## Input:
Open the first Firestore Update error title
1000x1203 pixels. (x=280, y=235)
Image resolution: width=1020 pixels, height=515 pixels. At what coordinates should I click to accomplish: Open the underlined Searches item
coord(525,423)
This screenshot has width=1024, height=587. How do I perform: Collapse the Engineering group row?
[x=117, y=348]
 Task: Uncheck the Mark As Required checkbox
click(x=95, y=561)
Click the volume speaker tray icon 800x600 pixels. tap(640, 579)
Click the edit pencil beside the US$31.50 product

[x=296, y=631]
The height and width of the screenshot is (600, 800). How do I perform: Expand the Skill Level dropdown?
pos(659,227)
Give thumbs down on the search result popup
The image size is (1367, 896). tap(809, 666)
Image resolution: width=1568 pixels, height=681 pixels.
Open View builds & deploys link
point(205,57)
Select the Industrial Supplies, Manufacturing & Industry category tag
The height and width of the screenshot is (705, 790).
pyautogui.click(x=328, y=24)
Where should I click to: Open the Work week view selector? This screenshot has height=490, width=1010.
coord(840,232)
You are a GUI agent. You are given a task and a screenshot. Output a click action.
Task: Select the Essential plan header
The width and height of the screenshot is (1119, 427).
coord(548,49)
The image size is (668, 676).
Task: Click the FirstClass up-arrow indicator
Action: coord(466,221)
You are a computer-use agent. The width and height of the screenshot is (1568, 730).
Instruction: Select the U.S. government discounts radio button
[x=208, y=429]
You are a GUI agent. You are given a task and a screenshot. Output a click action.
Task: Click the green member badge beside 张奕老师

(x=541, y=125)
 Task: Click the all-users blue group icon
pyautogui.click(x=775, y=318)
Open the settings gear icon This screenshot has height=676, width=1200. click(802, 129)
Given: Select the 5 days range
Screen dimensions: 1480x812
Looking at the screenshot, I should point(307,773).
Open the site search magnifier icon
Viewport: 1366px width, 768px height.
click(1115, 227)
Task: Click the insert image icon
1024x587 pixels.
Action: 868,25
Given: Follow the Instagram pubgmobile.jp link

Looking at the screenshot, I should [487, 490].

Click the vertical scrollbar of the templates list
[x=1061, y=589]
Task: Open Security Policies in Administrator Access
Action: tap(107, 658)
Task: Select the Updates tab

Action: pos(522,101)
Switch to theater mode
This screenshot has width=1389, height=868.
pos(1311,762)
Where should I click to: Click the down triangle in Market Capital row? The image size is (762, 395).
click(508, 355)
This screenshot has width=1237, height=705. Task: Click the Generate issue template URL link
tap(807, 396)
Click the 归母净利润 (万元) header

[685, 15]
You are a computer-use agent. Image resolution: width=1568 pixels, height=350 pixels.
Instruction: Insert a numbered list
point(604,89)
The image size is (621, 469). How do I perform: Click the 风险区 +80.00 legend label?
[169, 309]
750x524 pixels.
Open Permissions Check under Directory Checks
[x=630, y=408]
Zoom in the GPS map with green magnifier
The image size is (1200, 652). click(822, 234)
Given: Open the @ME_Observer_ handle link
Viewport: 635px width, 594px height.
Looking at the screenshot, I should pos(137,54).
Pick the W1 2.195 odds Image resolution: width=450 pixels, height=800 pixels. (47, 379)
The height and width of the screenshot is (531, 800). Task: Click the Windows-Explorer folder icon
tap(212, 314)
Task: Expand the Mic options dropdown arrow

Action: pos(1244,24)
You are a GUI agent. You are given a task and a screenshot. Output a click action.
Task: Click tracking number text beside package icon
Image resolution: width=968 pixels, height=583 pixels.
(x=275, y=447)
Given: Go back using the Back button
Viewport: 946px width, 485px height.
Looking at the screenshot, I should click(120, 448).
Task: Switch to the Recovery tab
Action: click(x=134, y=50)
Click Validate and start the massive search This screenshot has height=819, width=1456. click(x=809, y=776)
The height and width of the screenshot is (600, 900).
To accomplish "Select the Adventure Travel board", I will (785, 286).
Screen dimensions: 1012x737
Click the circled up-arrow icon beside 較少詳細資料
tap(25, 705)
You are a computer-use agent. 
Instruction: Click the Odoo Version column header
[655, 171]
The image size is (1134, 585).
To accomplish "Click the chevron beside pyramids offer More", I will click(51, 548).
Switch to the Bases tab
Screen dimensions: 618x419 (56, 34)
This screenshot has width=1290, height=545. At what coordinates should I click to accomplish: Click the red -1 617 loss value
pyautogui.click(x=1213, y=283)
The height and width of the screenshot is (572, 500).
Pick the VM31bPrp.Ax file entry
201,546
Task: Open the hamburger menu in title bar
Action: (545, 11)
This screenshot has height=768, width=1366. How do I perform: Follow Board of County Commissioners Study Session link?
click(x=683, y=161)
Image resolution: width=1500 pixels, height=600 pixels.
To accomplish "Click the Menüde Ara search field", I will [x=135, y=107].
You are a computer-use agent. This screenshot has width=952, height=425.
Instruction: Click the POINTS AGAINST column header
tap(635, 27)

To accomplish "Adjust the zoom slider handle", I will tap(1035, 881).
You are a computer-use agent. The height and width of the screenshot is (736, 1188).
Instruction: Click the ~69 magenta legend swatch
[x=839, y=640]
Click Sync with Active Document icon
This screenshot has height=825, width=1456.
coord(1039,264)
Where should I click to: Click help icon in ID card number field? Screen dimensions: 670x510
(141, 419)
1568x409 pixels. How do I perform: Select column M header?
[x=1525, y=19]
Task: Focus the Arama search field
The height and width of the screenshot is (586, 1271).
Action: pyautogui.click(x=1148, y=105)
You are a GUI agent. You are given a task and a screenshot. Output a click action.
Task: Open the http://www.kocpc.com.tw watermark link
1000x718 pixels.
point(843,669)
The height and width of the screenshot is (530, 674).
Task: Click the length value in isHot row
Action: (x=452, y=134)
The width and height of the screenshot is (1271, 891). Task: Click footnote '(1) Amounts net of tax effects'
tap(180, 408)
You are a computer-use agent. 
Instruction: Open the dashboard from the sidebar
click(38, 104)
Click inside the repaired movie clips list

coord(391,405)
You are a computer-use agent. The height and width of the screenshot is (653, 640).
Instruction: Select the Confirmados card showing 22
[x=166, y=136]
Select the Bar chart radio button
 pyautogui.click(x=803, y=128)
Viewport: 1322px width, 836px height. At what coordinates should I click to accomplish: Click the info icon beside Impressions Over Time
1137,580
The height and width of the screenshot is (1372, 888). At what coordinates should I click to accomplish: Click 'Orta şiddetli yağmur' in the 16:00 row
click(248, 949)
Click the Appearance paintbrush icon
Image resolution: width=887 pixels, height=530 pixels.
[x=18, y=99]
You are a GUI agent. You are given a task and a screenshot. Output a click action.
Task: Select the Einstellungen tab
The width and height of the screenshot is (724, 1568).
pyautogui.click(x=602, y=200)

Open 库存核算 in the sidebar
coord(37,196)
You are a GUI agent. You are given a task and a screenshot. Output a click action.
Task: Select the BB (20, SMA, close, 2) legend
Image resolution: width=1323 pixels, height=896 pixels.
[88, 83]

## Prompt:
Repeat all of the records above exactly as they appear.

## Written response:
Open the first Firestore Update error title
1000x1203 pixels. (x=280, y=235)
Image resolution: width=1020 pixels, height=515 pixels. At what coordinates should I click to accomplish: Open the underlined Searches item
coord(525,423)
This screenshot has width=1024, height=587. How do I perform: Collapse the Engineering group row?
[x=117, y=348]
 Task: Uncheck the Mark As Required checkbox
click(x=95, y=561)
Click the volume speaker tray icon 800x600 pixels. tap(640, 579)
Click the edit pencil beside the US$31.50 product

[x=296, y=631]
The height and width of the screenshot is (600, 800). How do I perform: Expand the Skill Level dropdown?
pos(659,227)
Give thumbs down on the search result popup
The image size is (1367, 896). tap(809, 666)
Image resolution: width=1568 pixels, height=681 pixels.
Open View builds & deploys link
point(205,57)
Select the Industrial Supplies, Manufacturing & Industry category tag
The height and width of the screenshot is (705, 790).
pyautogui.click(x=328, y=24)
Where should I click to: Open the Work week view selector? This screenshot has height=490, width=1010.
coord(840,232)
You are a GUI agent. You are given a task and a screenshot. Output a click action.
Task: Select the Essential plan header
The width and height of the screenshot is (1119, 427).
coord(548,49)
The image size is (668, 676).
Task: Click the FirstClass up-arrow indicator
Action: coord(466,221)
You are a computer-use agent. The width and height of the screenshot is (1568, 730).
Instruction: Select the U.S. government discounts radio button
[x=208, y=429]
You are a GUI agent. You are given a task and a screenshot. Output a click action.
Task: Click the green member badge beside 张奕老师

(x=541, y=125)
 Task: Click the all-users blue group icon
pyautogui.click(x=775, y=318)
Open the settings gear icon This screenshot has height=676, width=1200. click(802, 129)
Given: Select the 5 days range
Screen dimensions: 1480x812
Looking at the screenshot, I should point(307,773).
Open the site search magnifier icon
Viewport: 1366px width, 768px height.
click(1115, 227)
Task: Click the insert image icon
1024x587 pixels.
Action: 868,25
Given: Follow the Instagram pubgmobile.jp link

Looking at the screenshot, I should [487, 490].

Click the vertical scrollbar of the templates list
[x=1061, y=589]
Task: Open Security Policies in Administrator Access
Action: tap(107, 658)
Task: Select the Updates tab

Action: pos(522,101)
Switch to theater mode
This screenshot has width=1389, height=868.
pos(1311,762)
Where should I click to: Click the down triangle in Market Capital row? The image size is (762, 395).
click(508, 355)
This screenshot has width=1237, height=705. Task: Click the Generate issue template URL link
tap(807, 396)
Click the 归母净利润 (万元) header

[685, 15]
You are a computer-use agent. Image resolution: width=1568 pixels, height=350 pixels.
Instruction: Insert a numbered list
point(604,89)
The image size is (621, 469). How do I perform: Click the 风险区 +80.00 legend label?
[169, 309]
750x524 pixels.
Open Permissions Check under Directory Checks
[x=630, y=408]
Zoom in the GPS map with green magnifier
The image size is (1200, 652). click(822, 234)
Given: Open the @ME_Observer_ handle link
Viewport: 635px width, 594px height.
Looking at the screenshot, I should pos(137,54).
Pick the W1 2.195 odds Image resolution: width=450 pixels, height=800 pixels. (47, 379)
The height and width of the screenshot is (531, 800). Task: Click the Windows-Explorer folder icon
tap(212, 314)
Task: Expand the Mic options dropdown arrow

Action: pos(1244,24)
You are a GUI agent. You are given a task and a screenshot. Output a click action.
Task: Click tracking number text beside package icon
Image resolution: width=968 pixels, height=583 pixels.
(x=275, y=447)
Given: Go back using the Back button
Viewport: 946px width, 485px height.
Looking at the screenshot, I should click(120, 448).
Task: Switch to the Recovery tab
Action: click(x=134, y=50)
Click Validate and start the massive search This screenshot has height=819, width=1456. click(x=809, y=776)
The height and width of the screenshot is (600, 900).
To accomplish "Select the Adventure Travel board", I will (785, 286).
Screen dimensions: 1012x737
Click the circled up-arrow icon beside 較少詳細資料
tap(25, 705)
You are a computer-use agent. 
Instruction: Click the Odoo Version column header
[655, 171]
The image size is (1134, 585).
To accomplish "Click the chevron beside pyramids offer More", I will click(51, 548).
Switch to the Bases tab
Screen dimensions: 618x419 (56, 34)
This screenshot has width=1290, height=545. At what coordinates should I click to accomplish: Click the red -1 617 loss value
pyautogui.click(x=1213, y=283)
The height and width of the screenshot is (572, 500).
Pick the VM31bPrp.Ax file entry
201,546
Task: Open the hamburger menu in title bar
Action: (545, 11)
This screenshot has height=768, width=1366. How do I perform: Follow Board of County Commissioners Study Session link?
click(x=683, y=161)
Image resolution: width=1500 pixels, height=600 pixels.
To accomplish "Click the Menüde Ara search field", I will [x=135, y=107].
You are a computer-use agent. This screenshot has width=952, height=425.
Instruction: Click the POINTS AGAINST column header
tap(635, 27)

To accomplish "Adjust the zoom slider handle", I will tap(1035, 881).
You are a computer-use agent. The height and width of the screenshot is (736, 1188).
Instruction: Click the ~69 magenta legend swatch
[x=839, y=640]
Click Sync with Active Document icon
This screenshot has height=825, width=1456.
coord(1039,264)
Where should I click to: Click help icon in ID card number field? Screen dimensions: 670x510
(141, 419)
1568x409 pixels. How do I perform: Select column M header?
[x=1525, y=19]
Task: Focus the Arama search field
The height and width of the screenshot is (586, 1271).
Action: pyautogui.click(x=1148, y=105)
You are a GUI agent. You are given a task and a screenshot. Output a click action.
Task: Open the http://www.kocpc.com.tw watermark link
1000x718 pixels.
point(843,669)
The height and width of the screenshot is (530, 674).
Task: Click the length value in isHot row
Action: (x=452, y=134)
The width and height of the screenshot is (1271, 891). Task: Click footnote '(1) Amounts net of tax effects'
tap(180, 408)
You are a computer-use agent. 
Instruction: Open the dashboard from the sidebar
click(38, 104)
Click inside the repaired movie clips list

coord(391,405)
You are a computer-use agent. The height and width of the screenshot is (653, 640).
Instruction: Select the Confirmados card showing 22
[x=166, y=136]
Select the Bar chart radio button
 pyautogui.click(x=803, y=128)
Viewport: 1322px width, 836px height. At what coordinates should I click to accomplish: Click the info icon beside Impressions Over Time
1137,580
The height and width of the screenshot is (1372, 888). At what coordinates should I click to accomplish: Click 'Orta şiddetli yağmur' in the 16:00 row
click(248, 949)
Click the Appearance paintbrush icon
Image resolution: width=887 pixels, height=530 pixels.
[x=18, y=99]
You are a GUI agent. You are given a task and a screenshot. Output a click action.
Task: Select the Einstellungen tab
The width and height of the screenshot is (724, 1568).
pyautogui.click(x=602, y=200)

Open 库存核算 in the sidebar
coord(37,196)
You are a GUI agent. You are given a task and a screenshot. Output a click action.
Task: Select the BB (20, SMA, close, 2) legend
Image resolution: width=1323 pixels, height=896 pixels.
[88, 83]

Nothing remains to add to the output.